In the dev folder, you'll find three YAML files: deployment.yaml, service.yaml, and application.yaml.
The application.yaml file is the ArgoCD configuration. Let's go through it line by line to see what it does.
apiVersion: argoproj.io/v1alpha1 # Required K8s field. For custom components like ArgoCD, the API version comes from the project.
kind: Application # It's a CRD called Application.
metadata:
name: myapp-argo-application # Name of the ArgoCD Application
namespace: argocd # Namespace to create the component in
spec:
project: default # Every application belongs to a single project
source:
repoURL: https://github.com/osw282/gitops-with-argocd.git # Git repo ArgoCD will connect to and sync from
targetRevision: experimenting-with-argocd # Branch to sync from (could be prod/staging/dev in a real project)
path: dev # Where to look in the repo; everything here will be applied to the cluster
destination:
server: https://kubernetes.default.svc # Destination cluster address. Since ArgoCD runs inside the destination cluster, we can use the internal K8s API server name.
namespace: myapp-namespace # Namespace where these resources will be created
syncPolicy:
syncOptions:
- CreateNamespace=true # Create the namespace if it doesn't exist
automated:
prune: true
selfHeal: true # Automatically undo and overwrite manual changes made directly to the cluster (e.g., kubectl apply)There are a few ways to let ArgoCD access a private GitHub repo.
- Connecting via the dashboard
- Using the ArgoCD cli
- Declarative approach
For this recipe, we will go with the dashboard approach. On the left side of the UI, you should find the settings tab.
Click Repositories and then Connect Repo.
.
Choose HTTPS as the connection method.
Repository URL would be our github repo in this case: https://github.com/osw282/gitops-with-argocd.git
The username is your github username and the password would be your PAT token with read access to the repo. (You only need them if the repository is private)
Press Connect and this is what we should see.
For an overview of all supported methods, see the Argo CD private repositories guide.
There are also multiple ways to manage secrets in Argo CD (see the secret management docs).
👉 A simple and secure place to start is with a dedicated deploy key for your repository.
- (Good) Sealed Secrets: Example discussion, Guide
- External Secrets Operator: Step-by-step guide
To get ArgoCD to start monitoring changes from our target repository/branch, apply application.yaml:
From the root of the repo, run:
kubectl apply -f dev/application.yamlThis should be the only time we will need to run kubectl apply ourselves.
If we go back to our dashboard now, we should see our hello world app after ArgoCD has synced.
This step essentially sets up the ArgoCD agent that will monitor for target changes.
If we go back to the UI now, we should see our hello world application running.

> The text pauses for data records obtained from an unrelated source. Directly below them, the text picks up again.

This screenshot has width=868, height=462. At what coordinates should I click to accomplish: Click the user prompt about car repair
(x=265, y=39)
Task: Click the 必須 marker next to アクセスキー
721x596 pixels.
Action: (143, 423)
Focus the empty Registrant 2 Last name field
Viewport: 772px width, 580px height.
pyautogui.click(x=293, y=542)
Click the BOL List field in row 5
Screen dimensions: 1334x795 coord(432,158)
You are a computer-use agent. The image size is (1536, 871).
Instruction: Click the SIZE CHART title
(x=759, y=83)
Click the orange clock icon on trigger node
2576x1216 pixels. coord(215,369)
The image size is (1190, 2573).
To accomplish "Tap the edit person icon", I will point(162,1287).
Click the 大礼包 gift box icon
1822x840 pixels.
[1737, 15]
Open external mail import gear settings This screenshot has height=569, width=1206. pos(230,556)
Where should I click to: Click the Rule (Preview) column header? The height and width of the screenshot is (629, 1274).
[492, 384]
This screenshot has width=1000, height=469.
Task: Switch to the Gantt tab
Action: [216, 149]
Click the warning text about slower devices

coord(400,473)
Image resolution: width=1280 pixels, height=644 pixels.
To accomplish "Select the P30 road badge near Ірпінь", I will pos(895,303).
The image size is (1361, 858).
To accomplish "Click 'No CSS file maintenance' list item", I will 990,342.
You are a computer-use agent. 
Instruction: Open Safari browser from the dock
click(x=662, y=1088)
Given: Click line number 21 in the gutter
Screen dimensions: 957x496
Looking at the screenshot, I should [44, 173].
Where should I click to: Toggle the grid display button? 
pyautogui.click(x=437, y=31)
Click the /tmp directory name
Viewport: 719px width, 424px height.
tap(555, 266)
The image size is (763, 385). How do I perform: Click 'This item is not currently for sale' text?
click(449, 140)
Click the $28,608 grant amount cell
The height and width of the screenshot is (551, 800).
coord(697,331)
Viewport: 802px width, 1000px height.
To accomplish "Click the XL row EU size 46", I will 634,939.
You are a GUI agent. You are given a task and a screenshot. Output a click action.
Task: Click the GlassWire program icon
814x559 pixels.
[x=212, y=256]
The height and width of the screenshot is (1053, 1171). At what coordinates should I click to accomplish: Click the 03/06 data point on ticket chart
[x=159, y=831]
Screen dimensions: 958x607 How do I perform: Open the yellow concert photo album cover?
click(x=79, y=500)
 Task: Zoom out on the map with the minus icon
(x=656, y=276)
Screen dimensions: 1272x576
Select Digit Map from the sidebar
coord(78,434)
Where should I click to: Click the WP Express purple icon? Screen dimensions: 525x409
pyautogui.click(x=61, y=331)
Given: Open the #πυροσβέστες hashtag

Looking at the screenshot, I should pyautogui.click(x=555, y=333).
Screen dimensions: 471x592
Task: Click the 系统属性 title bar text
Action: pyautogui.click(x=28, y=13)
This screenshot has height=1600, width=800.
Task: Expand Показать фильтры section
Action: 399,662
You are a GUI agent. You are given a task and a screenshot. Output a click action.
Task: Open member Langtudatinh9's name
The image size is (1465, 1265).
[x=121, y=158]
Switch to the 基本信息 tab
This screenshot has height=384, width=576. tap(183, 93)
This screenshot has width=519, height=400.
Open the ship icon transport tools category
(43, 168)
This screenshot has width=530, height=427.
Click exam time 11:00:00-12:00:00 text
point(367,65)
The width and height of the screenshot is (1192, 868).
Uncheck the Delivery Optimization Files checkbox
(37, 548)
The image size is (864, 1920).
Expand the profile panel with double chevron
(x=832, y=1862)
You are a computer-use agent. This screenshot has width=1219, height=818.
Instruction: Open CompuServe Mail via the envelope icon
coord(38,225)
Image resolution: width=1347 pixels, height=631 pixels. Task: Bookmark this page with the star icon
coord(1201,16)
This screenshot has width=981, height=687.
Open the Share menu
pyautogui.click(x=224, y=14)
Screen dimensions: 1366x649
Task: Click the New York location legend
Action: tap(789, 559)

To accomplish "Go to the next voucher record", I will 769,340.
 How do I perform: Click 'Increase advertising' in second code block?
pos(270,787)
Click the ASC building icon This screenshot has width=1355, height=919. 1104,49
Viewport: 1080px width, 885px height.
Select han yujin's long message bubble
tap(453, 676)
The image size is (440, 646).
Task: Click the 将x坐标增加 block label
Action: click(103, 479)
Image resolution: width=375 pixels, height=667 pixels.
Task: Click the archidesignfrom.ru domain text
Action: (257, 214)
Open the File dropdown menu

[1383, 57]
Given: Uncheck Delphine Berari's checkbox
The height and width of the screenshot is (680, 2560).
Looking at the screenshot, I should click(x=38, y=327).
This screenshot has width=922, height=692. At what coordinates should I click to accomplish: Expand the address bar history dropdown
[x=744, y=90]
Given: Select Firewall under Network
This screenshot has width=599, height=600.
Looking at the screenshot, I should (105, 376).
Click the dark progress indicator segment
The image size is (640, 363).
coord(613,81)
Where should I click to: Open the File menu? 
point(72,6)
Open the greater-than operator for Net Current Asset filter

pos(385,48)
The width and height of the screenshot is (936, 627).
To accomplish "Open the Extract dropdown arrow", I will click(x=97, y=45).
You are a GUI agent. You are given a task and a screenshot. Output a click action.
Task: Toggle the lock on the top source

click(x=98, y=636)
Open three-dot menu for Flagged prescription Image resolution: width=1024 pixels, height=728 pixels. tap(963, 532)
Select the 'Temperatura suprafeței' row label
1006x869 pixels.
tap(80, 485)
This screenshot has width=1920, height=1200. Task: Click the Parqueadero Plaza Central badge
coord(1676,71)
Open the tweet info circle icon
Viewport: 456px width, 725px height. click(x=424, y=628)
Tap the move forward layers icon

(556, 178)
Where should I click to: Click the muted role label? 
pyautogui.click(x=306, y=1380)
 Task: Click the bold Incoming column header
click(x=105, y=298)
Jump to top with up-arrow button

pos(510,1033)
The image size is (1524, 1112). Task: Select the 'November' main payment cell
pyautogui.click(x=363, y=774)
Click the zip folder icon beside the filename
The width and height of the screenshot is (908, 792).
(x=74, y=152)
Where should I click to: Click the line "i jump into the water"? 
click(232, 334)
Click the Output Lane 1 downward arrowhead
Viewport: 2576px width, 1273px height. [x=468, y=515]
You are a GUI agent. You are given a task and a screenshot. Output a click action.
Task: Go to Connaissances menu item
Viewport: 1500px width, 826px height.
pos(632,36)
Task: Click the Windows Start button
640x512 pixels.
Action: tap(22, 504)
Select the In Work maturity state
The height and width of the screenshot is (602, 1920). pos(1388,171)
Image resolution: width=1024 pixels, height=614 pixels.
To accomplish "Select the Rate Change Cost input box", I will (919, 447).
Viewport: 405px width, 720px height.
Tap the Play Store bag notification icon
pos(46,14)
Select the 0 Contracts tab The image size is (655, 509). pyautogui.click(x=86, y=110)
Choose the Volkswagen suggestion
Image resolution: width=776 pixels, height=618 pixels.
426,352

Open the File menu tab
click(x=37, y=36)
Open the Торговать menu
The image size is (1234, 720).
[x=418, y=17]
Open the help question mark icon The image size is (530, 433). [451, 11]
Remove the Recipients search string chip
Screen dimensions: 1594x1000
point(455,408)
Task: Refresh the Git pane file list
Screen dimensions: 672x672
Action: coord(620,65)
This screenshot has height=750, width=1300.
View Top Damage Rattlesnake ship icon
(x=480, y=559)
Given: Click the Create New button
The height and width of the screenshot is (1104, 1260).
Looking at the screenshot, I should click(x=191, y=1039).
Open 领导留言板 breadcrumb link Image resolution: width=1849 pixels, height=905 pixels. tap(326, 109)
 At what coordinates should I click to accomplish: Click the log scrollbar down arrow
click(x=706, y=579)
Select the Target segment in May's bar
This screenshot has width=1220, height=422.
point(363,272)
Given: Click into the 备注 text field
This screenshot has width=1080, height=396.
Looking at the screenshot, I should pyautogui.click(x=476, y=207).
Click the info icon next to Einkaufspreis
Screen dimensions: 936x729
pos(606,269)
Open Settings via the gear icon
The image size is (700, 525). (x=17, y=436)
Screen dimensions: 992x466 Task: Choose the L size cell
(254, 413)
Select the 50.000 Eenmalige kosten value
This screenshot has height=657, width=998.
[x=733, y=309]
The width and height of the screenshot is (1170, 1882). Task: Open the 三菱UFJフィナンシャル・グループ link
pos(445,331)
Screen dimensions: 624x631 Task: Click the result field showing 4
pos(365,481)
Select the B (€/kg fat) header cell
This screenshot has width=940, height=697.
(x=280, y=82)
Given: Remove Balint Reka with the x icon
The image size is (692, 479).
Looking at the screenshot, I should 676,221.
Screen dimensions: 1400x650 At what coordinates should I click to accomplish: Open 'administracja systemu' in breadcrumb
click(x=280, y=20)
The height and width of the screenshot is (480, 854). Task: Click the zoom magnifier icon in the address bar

To see the app, port-forward:
kubectl port-forward svc/myapp-service -n myapp-namespace 8081:8080Visiting http://127.0.0.1:8081/ to see it.
That's pretty much it. ArgoCD will now monitor any changes we make to the repository. To test that, let's change our deployment from the hello world app to an Nginx server.
Replace the deployment.yaml with the following:
apiVersion: apps/v1
kind: Deployment
metadata:
name: myapp
spec:
selector:
matchLabels:
app: myapp
replicas: 2
template:
metadata:
labels:
app: myapp
spec:
containers:
- name: myapp
image: nginx:alpine
ports:
- containerPort: 80and update service.yaml to:
apiVersion: v1
kind: Service
metadata:
name: myapp-service
spec:
selector:
app: myapp
ports:
- port: 8080
protocol: TCP
targetPort: 80Commit these changes to our remote branch:
git add dev/deployment.yaml
git add dev/service.yaml
git commit -m "Update images from hello world to nginx"
git pushIn the UI, you should see two replicas for the Nginx application, and the hello world pods should be pruned. Try clicking refresh if these don't show up.
Port-forward again to view it:
kubectl port-forward svc/myapp-service -n myapp-namespace 8081:8080 If we visit http://127.0.0.1:8081/ now, we should see:
That's it.
To shut down our cluster:
minikube delete --allFinally, delete the github branch we created.